Perinatal Loss Standards for Haitian Families

Monday, 18 November 2019

Melanie L. Chichester, BSN, RNC-OB, CPLC
Labor & Delivery, Christiana Care Health Services, Townsend, DE, USA
Fredeline Menard, MBA, BSN, RN
Christiana Care Health Services, Smyrna, DE, USA
Katherine R. Butler, BSN, RN
NY Presbyterian/Columbia University, Seaford, NY, USA

Background / Significance:

Obstetric departments have bereavement protocols/standards of care in place to assist grieving parents after the death of a baby (Smart & Smith, 2013). Nurses help families find meaning through ritual and memory-making to honor the brief presence of an infant in their family (Zadeh, Eshelman, Setla, & Sadatsafavi, 2017). According to Chichester & Wool (2015), “Clinicians should be aware of the potential for cultural and religious beliefs to shape parental responses. Good culturally competent care begins with cultural humility and self-awareness.” (p.228). Standards for perinatal loss are focused on the American majority culture with poor individualization to families from other cultures or faith traditions. There little research specific to how different cultures within the United States deal with the issue of perinatal loss. We have a limited understanding of Haitian’s beliefs regarding perinatal death and what families might find acceptable (Koopmans, Wilson, Cacciatore, & Flenady, 2013). End-of-life care needs to be individualized to each family's needs. Depending on acculturation, they may choose a blend of traditional and mainstream American practices. The purpose of this study is to understand how parents of Haitian background might accept standards of care for perinatal loss in the United States.

Method: Institutional Review Board approval was obtained prior to initiating the study. This is a simple survey study, which was distributed by a Haitian nurse, who served as a community liaison, at a church predominantly attended by those of Haitian background. Surveys were placed in the church with a cover letter, explaining standards of care and inquiring which of these were acceptable, which might not be, and why. Consent was assumed by participation/survey return. A box was also placed in the back of the church to permit anonymous return for a 4 week period. These survey results were compared with previously collected surveys from those identifying as American Christian and African American Christian.
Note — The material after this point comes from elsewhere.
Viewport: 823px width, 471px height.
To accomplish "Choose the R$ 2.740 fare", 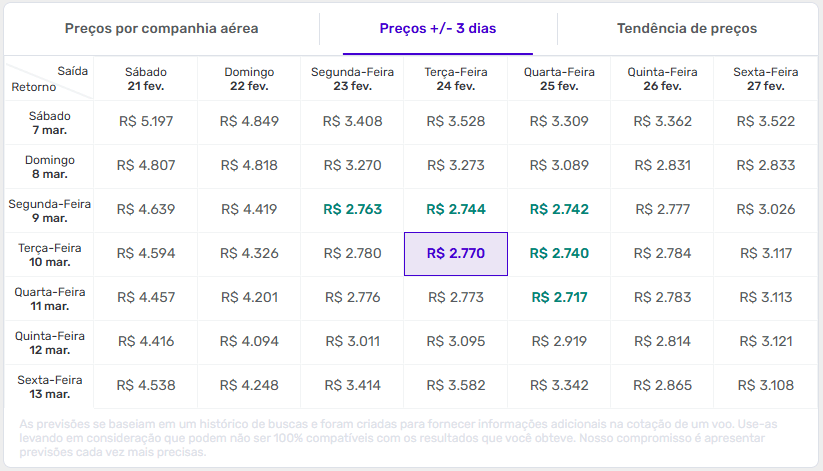I will coord(559,254).
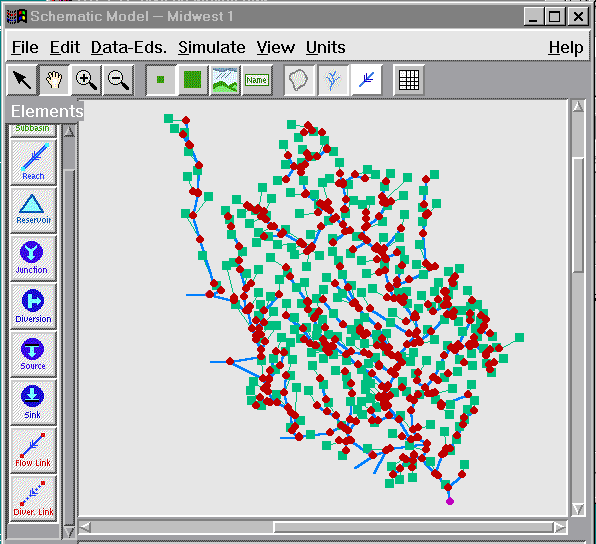Open the Data-Eds. menu

click(x=129, y=48)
Results: Ten surveys were completed and returned. Mean age was 30.7, range 27-37, with a range of education from high school completion through college. Overall, those of Haitian background concurred with mainstream American perinatal loss standards of care, desiring time to see and hold both a stillborn or a neonatal death, keeping memorial items (pictures, footprints, lock of hair, clothes/blanket), and arranging for rituals such as naming, blessing, and a funeral. Also similar to mainstream Americans and African Americans was a slightly lower comfort with other family members coming to see the baby. According to one participant, "only mom & dad of child (stillborn) should be involve per the Haitian culture." Interestingly, those identifying as Haitian had a higher acceptance rate of considering/desiring an autopsy than either American or African American. Overall, Haitian views aligned more closely with American Christian views than with African American views.

Conclusions/Implications for Practice: Literature supports providing family time after a perinatal loss and memorial items as best practice (LeDuff, Bradshaw, & Blake, 2017). It is critical for nurses to adapt standards of care when there is a perinatal loss based on a mother/family’s faith and culture, inquiring what would best help them create positive memories and meaning, while accommodating personal practices (Callister, 2014). This small pilot confirms the need to gather more information in order to provide culturally appropriate care to Haitian women and their families following a perinatal or neonatal loss. For future researchers, a larger and more diverse sample would potentially allow for these results to be better generalizable. Barriers faced were access to the Haitian community and a potential language barrier. More research is needed on other cultures and faith traditions (Simwaka, de Kok, & Chilemba, 2014). Limitations are the small number of surveys, a younger mean age, and a lower education level than those who identified as American or African American.